Morta há várias horas quando foi descoberta
A neta da primeira idosa a ser encontrada sem vida bateu à porta de Irene Vicente, moradora do bairro, depois de tocar vezes sem conta à campainha do andar onde funcionava o lar, sem que ninguém respondesse. “Pediu para a deixarmos fazer uma chamada para informar a família do que se estava a passar”, conta a O MIRANTE. A neta partilhou ainda que estava ali para levar a avô para um lar no Entroncamento. Afinal, a idosa já estava morta há várias horas, apresentando “rigidez cadavérica” quando chegaram os bombeiros e autoridades, revelou o presidente da Câmara de Torres Novas, Pedro Ferreira.
“Não tenho palavras para classificar a forma como tudo isto aconteceu. No início da pandemia fizemos o levantamento de lares ilegais que julgávamos ser o mais rigoroso possível, mas em Julho surgiu esta casa de acolhimento que nos passou completamente ao lado”, refere o autarca. O caso também passou ao lado do presidente da Junta de Riachos, José Júlio, que mora nesse mesmo bairro mas só teve conhecimento da situação quando recebeu um telefonema da protecção civil.

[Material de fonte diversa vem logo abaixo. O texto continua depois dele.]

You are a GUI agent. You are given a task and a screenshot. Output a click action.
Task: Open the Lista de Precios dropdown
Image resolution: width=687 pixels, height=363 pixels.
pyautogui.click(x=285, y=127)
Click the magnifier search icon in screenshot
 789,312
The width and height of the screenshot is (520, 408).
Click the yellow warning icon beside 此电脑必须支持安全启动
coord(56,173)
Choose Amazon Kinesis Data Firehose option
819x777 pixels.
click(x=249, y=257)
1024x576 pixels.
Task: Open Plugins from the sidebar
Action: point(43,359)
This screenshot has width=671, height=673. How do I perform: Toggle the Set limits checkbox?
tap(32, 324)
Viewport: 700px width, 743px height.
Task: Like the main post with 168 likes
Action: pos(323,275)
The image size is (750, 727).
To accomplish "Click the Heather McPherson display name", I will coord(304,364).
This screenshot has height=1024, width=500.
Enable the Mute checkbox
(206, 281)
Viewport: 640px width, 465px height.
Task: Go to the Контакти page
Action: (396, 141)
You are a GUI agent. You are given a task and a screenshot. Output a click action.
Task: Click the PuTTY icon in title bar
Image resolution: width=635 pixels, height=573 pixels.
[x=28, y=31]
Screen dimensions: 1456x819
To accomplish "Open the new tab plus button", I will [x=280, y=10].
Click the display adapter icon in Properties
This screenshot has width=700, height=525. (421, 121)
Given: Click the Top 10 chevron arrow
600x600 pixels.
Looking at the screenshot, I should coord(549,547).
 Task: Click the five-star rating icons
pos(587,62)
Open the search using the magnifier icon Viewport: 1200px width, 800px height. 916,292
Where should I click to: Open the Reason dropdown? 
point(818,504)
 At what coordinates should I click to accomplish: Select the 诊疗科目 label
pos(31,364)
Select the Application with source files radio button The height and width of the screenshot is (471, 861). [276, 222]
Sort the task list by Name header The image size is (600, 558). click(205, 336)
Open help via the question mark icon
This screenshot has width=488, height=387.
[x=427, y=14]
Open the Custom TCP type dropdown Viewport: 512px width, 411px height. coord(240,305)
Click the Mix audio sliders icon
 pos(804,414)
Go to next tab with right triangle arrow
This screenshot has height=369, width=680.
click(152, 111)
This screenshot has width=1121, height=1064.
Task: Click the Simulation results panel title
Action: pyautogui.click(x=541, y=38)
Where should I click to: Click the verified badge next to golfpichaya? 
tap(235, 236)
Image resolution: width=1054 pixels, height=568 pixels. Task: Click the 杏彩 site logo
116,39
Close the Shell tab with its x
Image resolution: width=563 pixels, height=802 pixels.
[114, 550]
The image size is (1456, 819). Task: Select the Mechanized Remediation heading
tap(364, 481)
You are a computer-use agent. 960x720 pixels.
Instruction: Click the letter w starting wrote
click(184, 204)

Alguns moradores contam que às vezes viam dois homens, idosos, sentados nas cadeiras da varanda, que ainda lá estão. “Pensava que moravam ali”, conta Maria Carlota Lourenço, que um dia ouviu dizer que aquele apartamento era um lar de idosos. “Não acreditei. Como podia ser um lar num espaço tão pequeno?”, questiona indignada. Esses dois idosos nunca mais os viu.

Morte de idoso em Dezembro
Ninguém sabe ao certo, mas o lar estaria a funcionar pelo menos desde Julho de 2020, numa altura em que a pandemia já tinha proibido ajuntamentos e visitas a instituições e lares de idosos. Neste caso, essa medida era uma forma de Ana Paula Alves manter as famílias afastadas dos seus idosos. “Ninguém via o que lá se passava com a desculpa da Covid-19”, diz o presidente de junta.
Uma desculpa que em Dezembro foi quebrada com o anúncio da morte de um idoso. A dona do lar comunicou à família que um idoso tinha falecido. Entrou saudável e ao fim de três meses saiu dentro de um caixão. “Sabe-se que estava magro”, conta José Júlio. Até hoje, a família não conseguiu reaver os bens do idoso.